Fiche linguistique numéro 7
Blasé
L'incertitude économique dégénère en morosité ambiante? L'enthousiasme est à son plus faible? C'est ça: nous sommes blasés. «Blasé» est un mot particulièrement étrange. Le verbe blaser trouverait son origine au XVIIe siècle chez les Picards, qui habitent le nord de la France. Il serait d'influence allemande (en allemand: blasen). Les Picards l'employait pour désigner l'usage abusif de boissons fortes au point que les excessifs en soient blêmes ou bouffis. (Bouffis ou gonflés qui font directement référence à «souffler» comme «to blaze», en anglais, autre legs germanique)
De quelles boissons parle-t-on? Ça, on ne le sait pas. Dans «Histoire socialiste de la révolution», Jean Jaurès note combien les liqueurs fortes blasent le palais. Blasent-elles aussi les socialistes? Cela expliquerait peut-être pourquoi de grands financiers (de Bronfman à Rémy Martin en passant par Molson et Heineken) investissent autant dans l'alcool. Le grand complot capitaliste toujours en marche.
Il a fallu attendre un siècle avant que le terme trouve le sens qu'on lui donne généralement aujourd'hui pour qualifier des personnes qui n'éprouvent plus de plaisir à rien.
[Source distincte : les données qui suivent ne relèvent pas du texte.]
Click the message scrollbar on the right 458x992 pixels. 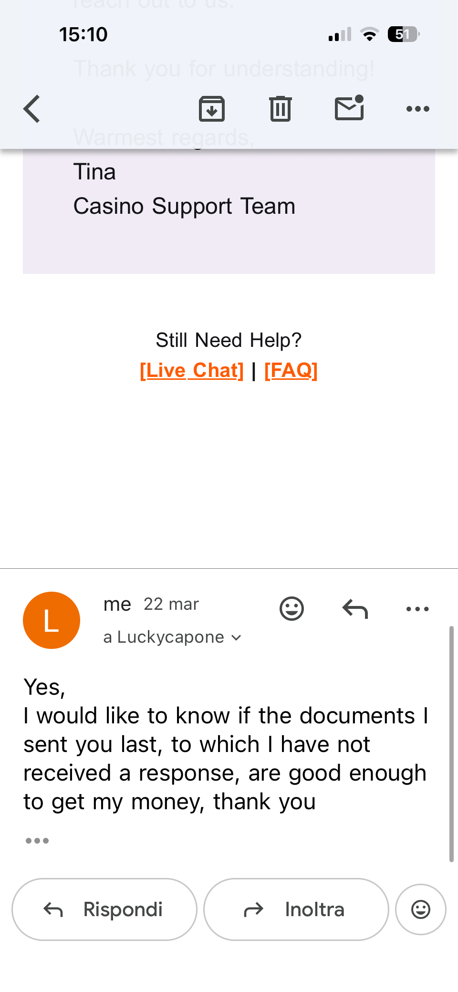coord(451,744)
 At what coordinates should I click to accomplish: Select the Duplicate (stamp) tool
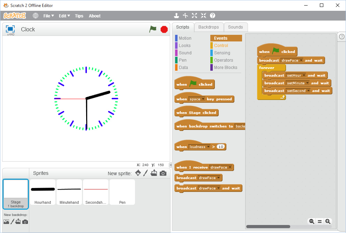coord(176,16)
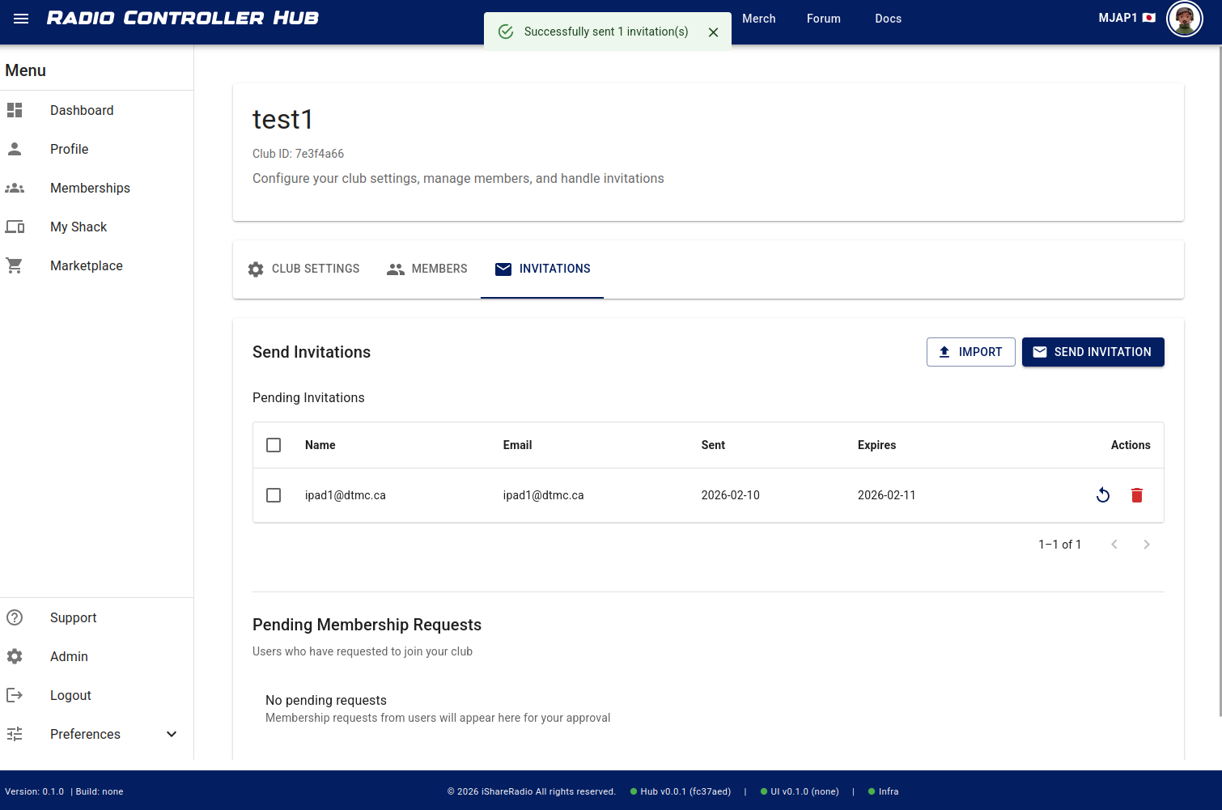Click the resend invitation icon for ipad1@dtmc.ca
Viewport: 1222px width, 810px height.
point(1102,495)
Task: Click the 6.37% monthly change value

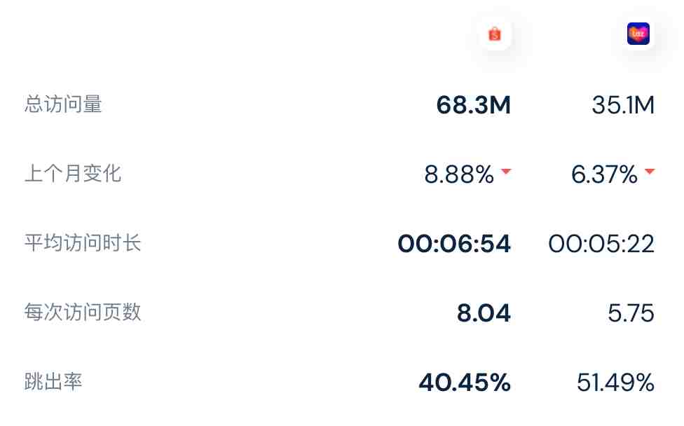Action: click(604, 174)
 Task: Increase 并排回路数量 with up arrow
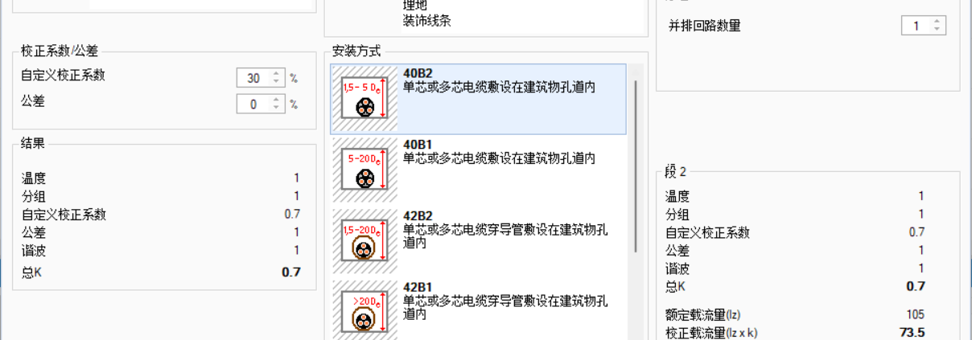[937, 22]
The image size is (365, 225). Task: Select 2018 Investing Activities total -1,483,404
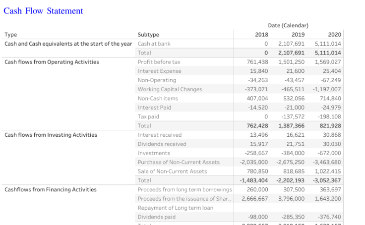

Ça c'est issu du parler français du sud, le provençal. Le mot viendrait, dans ce cas, de «blazir» pour «faire faner». L'écrivain Jules Renard en remet: «Les gens qui se disent blasés n'ont jamais rien éprouvé: la sensibilité ne s'use pas». Bref, la question est: faut-il être blasé comme un Picard ou comme un Provençal?
Tiré du Dictionnaire absurde du vrai français étonnant, 15 678 pages, Montréal, Absurdistan unie, Éditions vacillantes, 875,99$.